I remember my first post here: holding a tentative hand out for help, sharing just a few sentences of my bewilderment and pain, I was pulled up gently into the community of mothers who were one or a couple or many steps ahead of me. This is a safe place, they said. You belong here, they told me. We hear you. We know.
I started a blog. I was never a blogger before she died. I remember the way my heart pounded as I hit publish on my first post. I remember the rush of gratitude so strong I felt sick when I received my first comment. I wrote so much. Sometimes every day. Usually several times a week. I found a community. Mothers who read each word I wrote and I read every word of theirs. We held each other up. We loved each other’s babies. We cried together and we were so, so angry together, and lots of times we laughed together, too.
It tapered off slowly, the writing. I’d find myself starting a new post with the bemused observation that it had been two months since I’d last written. Then it had been three months, then five, and now I might write twice a year. The last post was for her birthday. January. The only post this year.
It’s been a crazy year, this one. But still, I wonder what happened to time when I passed it all writing. Where did I find it that time? What did I ignore or neglect or simply cease to notice while I was writing? How is grief so all-consuming and then one day… it’s not?
I don’t not think of her now. I think of her all the time. Today I tried to notice each time I thought of her. Walking past the hummingbird candle at my mother’s. Watching a cloud drift from one shape to another in the ferry line up while the kids complained about the wait. Driving across the city, through our old neighbourhood, memories surging up: the hospital where we first saw her on ultrasound; the park where I played with her big sister and where we dreamed together of all the things they’d do; the coffee shop where I waited, hand on my belly, willing her to kick that last morning; the corner garden where Big Sister and I watched the daffodils bloom the first spring she was gone, and then the next and the next.

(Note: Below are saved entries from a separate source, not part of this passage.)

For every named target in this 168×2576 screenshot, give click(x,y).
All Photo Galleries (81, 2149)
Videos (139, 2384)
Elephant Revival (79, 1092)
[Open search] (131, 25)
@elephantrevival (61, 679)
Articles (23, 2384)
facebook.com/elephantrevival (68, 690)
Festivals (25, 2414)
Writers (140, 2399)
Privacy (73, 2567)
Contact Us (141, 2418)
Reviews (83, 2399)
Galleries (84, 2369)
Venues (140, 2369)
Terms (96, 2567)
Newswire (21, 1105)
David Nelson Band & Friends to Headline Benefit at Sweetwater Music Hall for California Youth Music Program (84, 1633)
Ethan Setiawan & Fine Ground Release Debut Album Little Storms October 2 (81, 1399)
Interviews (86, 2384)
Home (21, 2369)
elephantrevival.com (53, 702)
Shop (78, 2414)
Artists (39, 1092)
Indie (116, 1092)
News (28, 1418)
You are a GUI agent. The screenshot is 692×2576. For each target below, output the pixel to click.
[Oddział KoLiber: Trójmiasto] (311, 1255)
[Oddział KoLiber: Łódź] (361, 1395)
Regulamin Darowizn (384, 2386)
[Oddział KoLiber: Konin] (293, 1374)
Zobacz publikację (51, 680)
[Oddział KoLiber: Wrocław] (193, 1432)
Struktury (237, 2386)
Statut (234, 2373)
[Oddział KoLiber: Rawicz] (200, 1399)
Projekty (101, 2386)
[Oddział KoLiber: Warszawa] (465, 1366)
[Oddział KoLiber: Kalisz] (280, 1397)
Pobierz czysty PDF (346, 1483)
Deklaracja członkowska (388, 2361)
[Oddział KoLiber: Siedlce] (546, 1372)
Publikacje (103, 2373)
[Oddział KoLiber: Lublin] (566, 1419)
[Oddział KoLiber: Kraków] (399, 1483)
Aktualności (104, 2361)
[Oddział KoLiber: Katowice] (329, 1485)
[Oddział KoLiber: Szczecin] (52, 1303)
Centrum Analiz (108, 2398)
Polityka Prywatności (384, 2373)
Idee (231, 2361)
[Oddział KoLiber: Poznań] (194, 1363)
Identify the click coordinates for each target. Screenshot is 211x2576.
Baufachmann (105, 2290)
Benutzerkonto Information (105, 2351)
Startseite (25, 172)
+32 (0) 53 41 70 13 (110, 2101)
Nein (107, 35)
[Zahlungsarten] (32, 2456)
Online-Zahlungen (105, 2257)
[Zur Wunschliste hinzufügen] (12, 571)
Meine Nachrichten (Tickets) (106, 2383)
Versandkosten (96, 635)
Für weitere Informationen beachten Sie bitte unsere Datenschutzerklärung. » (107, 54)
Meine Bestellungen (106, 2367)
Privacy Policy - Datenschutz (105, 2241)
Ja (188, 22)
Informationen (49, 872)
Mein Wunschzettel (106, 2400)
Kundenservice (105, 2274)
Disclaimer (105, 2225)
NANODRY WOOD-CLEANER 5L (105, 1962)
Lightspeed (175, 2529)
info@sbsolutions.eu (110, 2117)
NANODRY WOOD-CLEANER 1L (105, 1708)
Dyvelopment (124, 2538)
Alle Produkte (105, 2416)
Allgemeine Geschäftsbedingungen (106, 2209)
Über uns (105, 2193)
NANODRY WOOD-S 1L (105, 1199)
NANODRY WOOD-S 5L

But then we get home and, after we wash our hands really well, we unpack the car, and water the plants, and sign in to Zoom meetings, and start the laundry, and cook the dinner, and give the kids the baths we’ve been putting off for way too long. Where did the time go? Where did I used to find it? How do I steal some back?

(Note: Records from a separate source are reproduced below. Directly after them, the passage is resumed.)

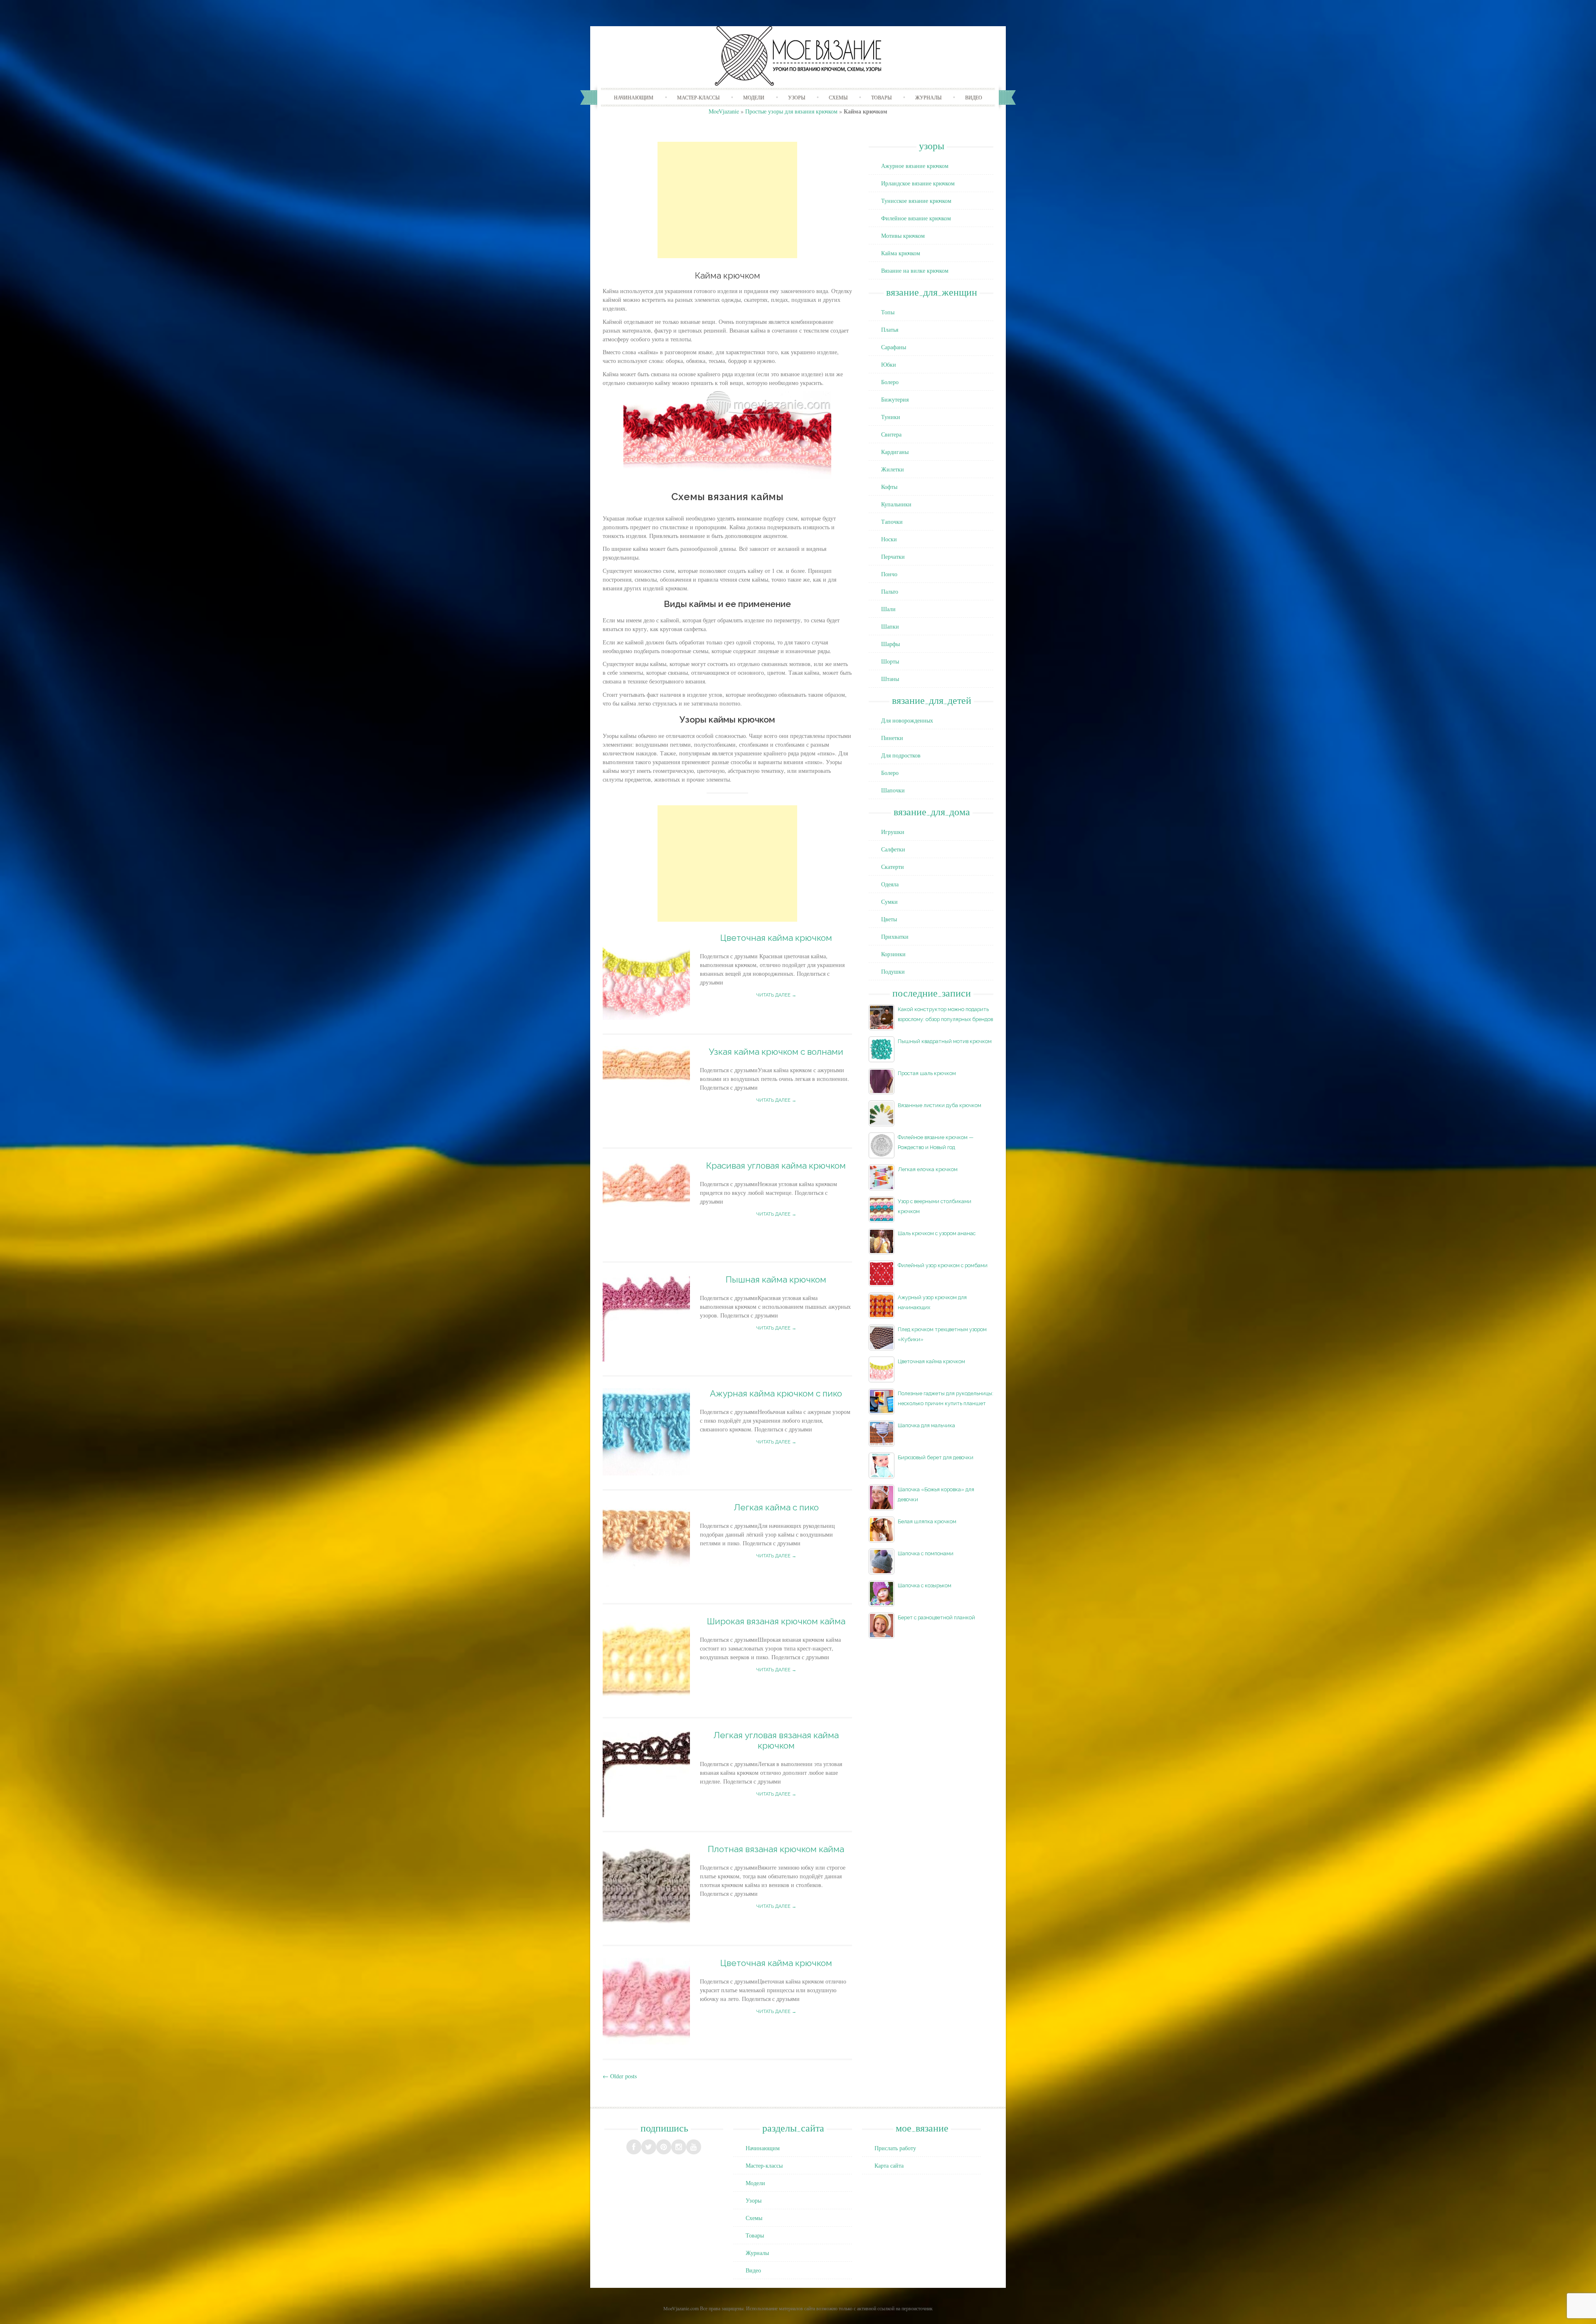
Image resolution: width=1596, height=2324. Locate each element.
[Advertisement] (727, 200)
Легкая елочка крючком (928, 1169)
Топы (887, 312)
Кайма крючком (900, 253)
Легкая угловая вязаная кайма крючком (776, 1740)
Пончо (889, 574)
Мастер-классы (698, 97)
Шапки (890, 626)
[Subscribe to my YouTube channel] (693, 2146)
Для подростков (901, 755)
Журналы (928, 97)
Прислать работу (895, 2148)
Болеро (890, 382)
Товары (881, 97)
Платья (889, 329)
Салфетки (893, 849)
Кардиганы (895, 452)
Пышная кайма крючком (776, 1279)
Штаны (890, 679)
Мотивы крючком (903, 235)
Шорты (890, 661)
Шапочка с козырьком (924, 1585)
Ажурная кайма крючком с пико (776, 1393)
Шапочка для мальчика (926, 1425)
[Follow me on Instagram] (678, 2146)
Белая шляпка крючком (927, 1521)
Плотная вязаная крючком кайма (776, 1849)
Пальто (889, 591)
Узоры (796, 97)
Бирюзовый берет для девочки (935, 1457)
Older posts (620, 2076)
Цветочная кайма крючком (776, 938)
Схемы (838, 97)
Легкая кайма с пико (776, 1507)
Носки (889, 539)
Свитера (891, 434)
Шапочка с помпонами (925, 1553)
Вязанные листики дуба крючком (939, 1105)
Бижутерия (895, 399)
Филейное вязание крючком (916, 218)
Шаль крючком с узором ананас (936, 1233)
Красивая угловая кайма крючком (776, 1165)
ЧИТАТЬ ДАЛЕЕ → (776, 995)
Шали (888, 609)
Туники (890, 417)
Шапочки (893, 790)
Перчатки (893, 556)
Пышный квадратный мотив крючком (945, 1041)
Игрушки (892, 832)
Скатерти (892, 867)
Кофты (889, 487)
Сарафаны (893, 347)
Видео (973, 97)
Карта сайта (889, 2165)
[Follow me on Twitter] (648, 2146)
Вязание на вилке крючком (914, 270)
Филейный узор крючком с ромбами (943, 1265)
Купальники (896, 504)
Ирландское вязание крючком (918, 183)
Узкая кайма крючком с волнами (776, 1051)
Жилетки (892, 469)
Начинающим (633, 97)
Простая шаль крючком (927, 1073)
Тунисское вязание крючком (916, 201)
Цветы (889, 919)
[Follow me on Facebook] (633, 2146)
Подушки (893, 971)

And what about all those mothers and babies? The ones who pulled me into the community and the ones I pulled in after me? They’re also unpacking cars, cooking dinner, giving baths, worrying about their loved ones, worrying about their jobs, washing their hands, wondering where the time went, washing their hands again (and again and again). Is anyone still reading? Some days I feel the gradual loss of that community as another kind of grief, a secondary bereavement. I think I miss them more than I miss the old friends, the ‘real life’ friends who, after Anja’s death, excused themselves into the background of my life and then gradually faded right out of it. Some of that community of mothers are an email or text away, Anja still in their hearts as their babies are in mine, but as with the writing, the urgency has faded. At one time, we were all metaphorically huddled together, ready at any time to respond to a blog post, to reply to an email, to cry and rage and laugh in the spaces we created for ourselves out of our pain and need and love. Now, we mostly move outside the huddle, carrying on in ways we couldn’t imagine when we needed each other so badly. When we write, we ask ourselves: where is the time? How did we get here? How is it possible that we miss the urgency that was, after all, caused by terrible pain? There is comfort and loss in every connection.

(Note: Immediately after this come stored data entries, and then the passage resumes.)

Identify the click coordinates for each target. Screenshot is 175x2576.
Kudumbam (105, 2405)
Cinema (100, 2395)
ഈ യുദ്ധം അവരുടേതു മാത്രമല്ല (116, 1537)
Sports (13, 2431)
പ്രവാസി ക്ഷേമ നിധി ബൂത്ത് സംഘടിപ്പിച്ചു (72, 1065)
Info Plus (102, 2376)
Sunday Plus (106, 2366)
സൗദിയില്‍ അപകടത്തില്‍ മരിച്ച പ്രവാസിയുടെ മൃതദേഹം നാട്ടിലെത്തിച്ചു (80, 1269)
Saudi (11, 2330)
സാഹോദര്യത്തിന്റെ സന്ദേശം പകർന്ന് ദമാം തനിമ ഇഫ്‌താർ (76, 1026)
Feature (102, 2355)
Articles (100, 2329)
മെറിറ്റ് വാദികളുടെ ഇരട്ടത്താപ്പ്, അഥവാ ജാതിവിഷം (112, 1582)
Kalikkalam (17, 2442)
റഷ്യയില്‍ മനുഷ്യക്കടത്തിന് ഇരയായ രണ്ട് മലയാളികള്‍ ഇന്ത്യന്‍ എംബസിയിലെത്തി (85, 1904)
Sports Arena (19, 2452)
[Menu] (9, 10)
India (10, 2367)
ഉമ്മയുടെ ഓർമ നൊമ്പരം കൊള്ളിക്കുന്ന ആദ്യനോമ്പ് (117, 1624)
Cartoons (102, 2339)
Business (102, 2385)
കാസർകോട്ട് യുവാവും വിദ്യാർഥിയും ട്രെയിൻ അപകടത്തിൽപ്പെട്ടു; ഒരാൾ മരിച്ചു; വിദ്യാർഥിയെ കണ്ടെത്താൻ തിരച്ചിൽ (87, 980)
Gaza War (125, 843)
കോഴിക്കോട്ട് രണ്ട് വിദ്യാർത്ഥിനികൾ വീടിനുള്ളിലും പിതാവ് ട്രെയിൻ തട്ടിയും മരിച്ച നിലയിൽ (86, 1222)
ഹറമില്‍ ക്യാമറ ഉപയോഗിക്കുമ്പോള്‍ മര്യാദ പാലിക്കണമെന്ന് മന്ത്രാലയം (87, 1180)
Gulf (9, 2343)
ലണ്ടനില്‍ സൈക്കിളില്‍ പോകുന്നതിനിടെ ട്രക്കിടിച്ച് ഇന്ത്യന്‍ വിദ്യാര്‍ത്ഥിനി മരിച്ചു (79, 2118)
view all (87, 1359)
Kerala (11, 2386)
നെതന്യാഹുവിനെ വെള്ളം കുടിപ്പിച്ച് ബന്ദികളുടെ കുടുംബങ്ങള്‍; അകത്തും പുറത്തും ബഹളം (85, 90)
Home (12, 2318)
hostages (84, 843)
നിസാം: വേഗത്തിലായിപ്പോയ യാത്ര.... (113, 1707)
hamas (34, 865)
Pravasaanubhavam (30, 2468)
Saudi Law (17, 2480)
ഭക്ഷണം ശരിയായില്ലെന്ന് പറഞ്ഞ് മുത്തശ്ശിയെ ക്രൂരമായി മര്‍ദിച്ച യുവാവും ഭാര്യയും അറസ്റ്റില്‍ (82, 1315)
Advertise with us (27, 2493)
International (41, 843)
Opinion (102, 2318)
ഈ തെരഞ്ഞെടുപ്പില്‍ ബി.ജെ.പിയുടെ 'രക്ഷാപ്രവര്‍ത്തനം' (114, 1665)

Writing is still a way of connecting. Committing to writing here every couple of months is a way to carve out time, to make a little space for Anja, for me, for grief, for love. Sharing the writing is a way of keeping Anja in the world, I think, of reminding the world she was here. In those early days, I was screaming it: SHE WAS HERE SHE WAS HERE SHE WAS HERE. She was here is mostly now a gentle sigh, like that gentle wind that drifted the clouds across the sky this morning.
She was here. I write it, still, and hope that maybe these words will reach someone new to this space who needs to know that someday the acute pain eases, the absence goes through, and then settles, makes itself at home, works its way in, finally, with a sigh and some release. It happens in the huddle. It happens through community. It happens with connection. Hand in hand, pulling each other along, grasping on to those who are ahead of us in the chain, helping up those who are just joining, finding our way together. Slowly, slowly the front end starts to let go, the middle of the line takes their place, and the last in line, who never thought they’d be able, turn to outreached hands and gently murmur, you belong here, this is a safe place, we hear you, we know.